Thanks for the memories, said Paul Pogba, as he left Juventus and they thanked him for providing their back account with the biggest sum ever committed to the transfer of an individual footballer.

Pogba went back to Manchester United, from where Juve had recruited him as a teenager. Alvaro Morata, meanwhile, went back to Real Madrid, from where Juve had found him two years earlier aged 21.

Morata spoke eloquently of how much he had learned at Juve. “Italy is the hardest place for a striker to shine,” he said anticipating his return to his native Spain, and to Madrid, the champions of Europe. “But it’s the best place to learn.”

• More: 5 players to watch in Serie A this season

But Serie A should be more than a finishing school for aspiring finishers, or would-be Ballons D’Ors winners, as Pogba clearly aims to be.

A principal hope for the Italian league season that begins Saturday is that it will have a compelling, classy title race even if it seems unlikely that the clubs disputing that can be the trio that used to do so in the days, the 1990s, when Italy undoubtedly housed the most glamorous and richest domestic competition in the sport.

The Milan clubs, Inter and AC Milan, have deep structural problems that have been going on long enough now that the upper rung of expectation at San Siro is merely to try and scrape into the Uefa Champions League, via a spot in the top three.
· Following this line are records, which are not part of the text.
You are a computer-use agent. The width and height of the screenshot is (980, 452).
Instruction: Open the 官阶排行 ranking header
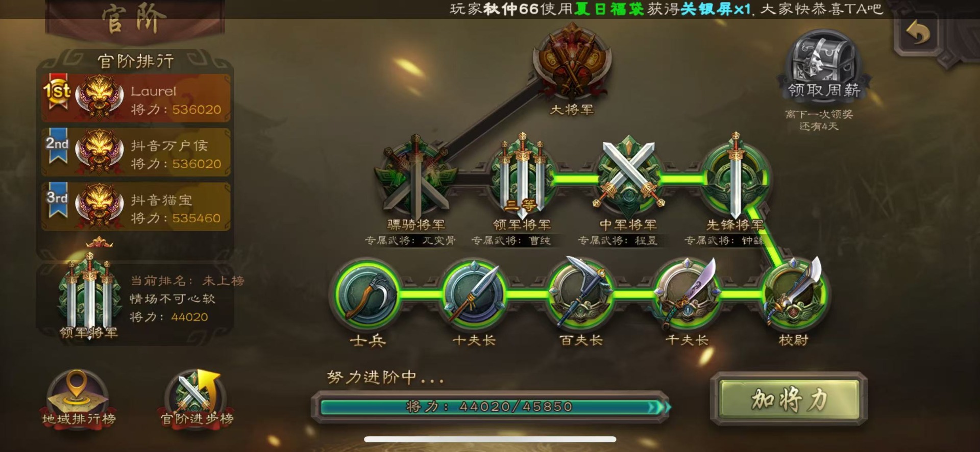[136, 61]
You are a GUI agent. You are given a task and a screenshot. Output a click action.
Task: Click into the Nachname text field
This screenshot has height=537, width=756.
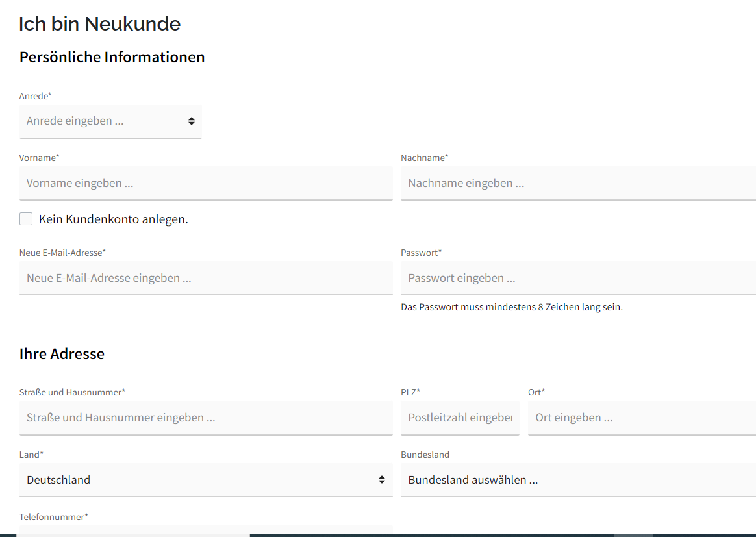tap(577, 183)
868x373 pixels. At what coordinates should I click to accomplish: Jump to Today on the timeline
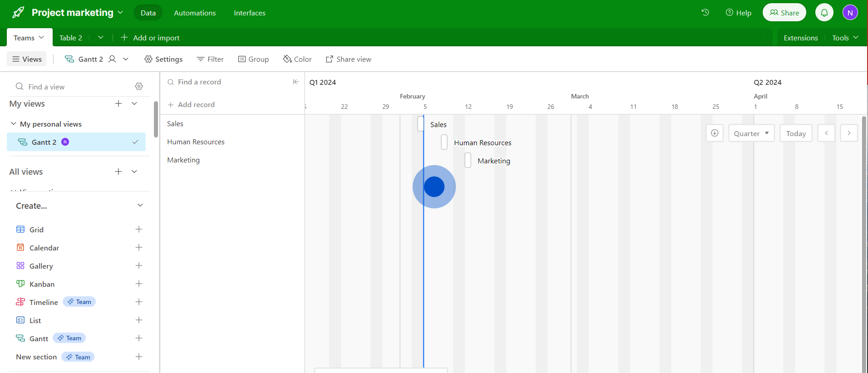[x=795, y=133]
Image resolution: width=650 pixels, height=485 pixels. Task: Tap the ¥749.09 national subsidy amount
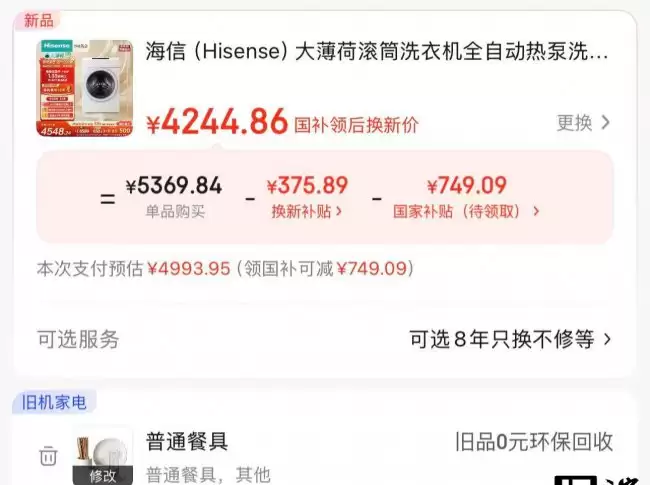(x=467, y=185)
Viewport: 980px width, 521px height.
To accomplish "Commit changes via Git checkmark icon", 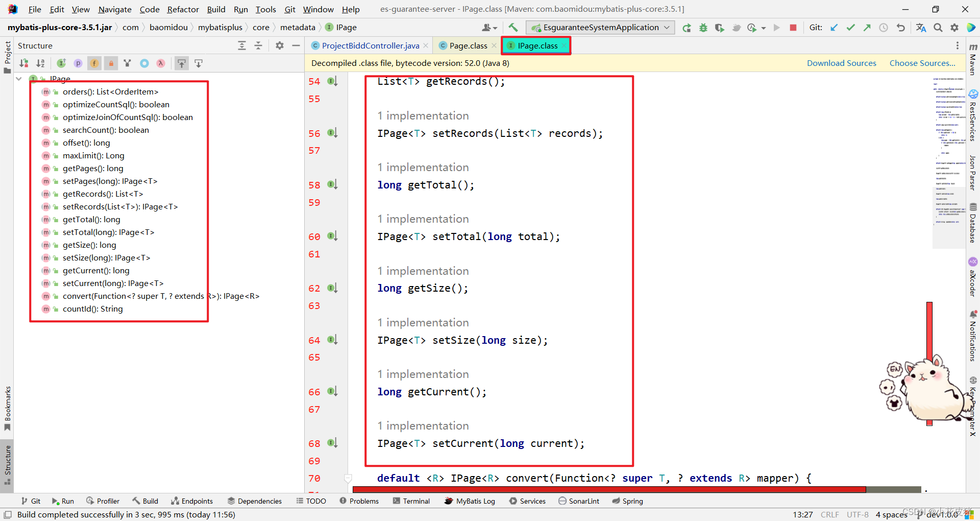I will [x=850, y=28].
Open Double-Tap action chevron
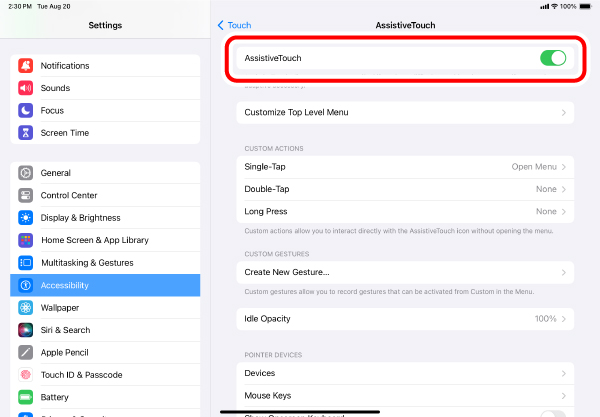The width and height of the screenshot is (600, 417). pos(564,189)
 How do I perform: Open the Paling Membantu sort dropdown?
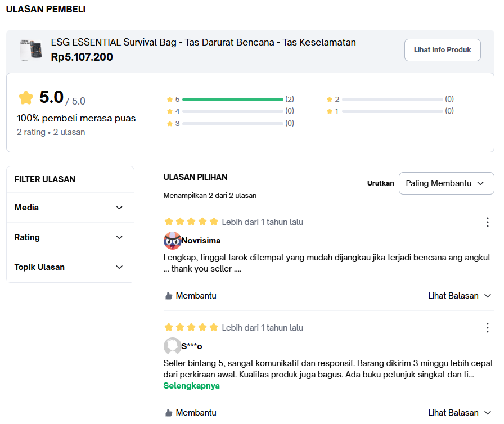coord(446,183)
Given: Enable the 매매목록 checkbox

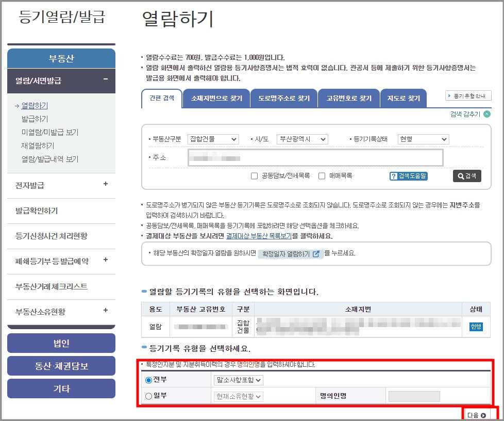Looking at the screenshot, I should (322, 176).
The frailties of Inter and Milan – who both have new managers, with Frank de Boer at Inter and Vicenzo Montella at Milan – do make things easier for Juventus, who on Saturday take on Fiorentina as the first step in the chase for a sixth successive Serie A title.

That run of titles puts them into the kind of territory not even Bayern Munich or Paris Saint-Germain have yet built up in two leagues, Germany’s and France’s, that have become a little derided for the predictability of their outcomes.

This summer, more than any before, Juve are spoken of as a ruthlessly relentless institution, and not only because they have been reigning champions for so long.

Like Bayern tend to, they have systematically preyed on their nearest rivals in the transfer market.

The swoop to take Gonzalo Higuain from Napoli by paying his buyout clause, of €90 million (Dh 374m), has animated the lead-up to the season far more than the sale of Pogba, whose fee clearly helped Juve to be so bold in signing the Argentinian.

Higuain’s 36 goals in the league last season made Napoli real contenders to put a new name on the championship shield. There is great venom in some of the Neapolitan reaction to his departure.

“That’s the way Juve work,” fumed Aurelio De Laurentiis, the Napoli president. Evidently, it is.

Miralem Pjanic, Roma’s creative fulcrum for the last five years, is now a Juve player, too. The top dogs have taken a big bite out of the last second- and third-placed finishers.

Can Napoli chase again as effectively as they did for two-thirds of the last campaign? Replacing Higuain will be hard, and much looks likely to depend on the effectiveness up front of Arkaduisz Milik, the young Polish striker signed by De Laurentiis from Ajax.

Roma need to maintain their recent habit of starting well, but must add to that a stamina through the winter months.

Long-term endurance is at issue at Roma in several respects.

Francesco Totti is still there. Well before he turns 40 next month, ideas will form about whether he can be an effective supersub or just an overbearing figure casting an ominous shadow from a bench he would rather not be sitting on, ruminating on the better times, when he was a giant in a league that was out on its own as the very best.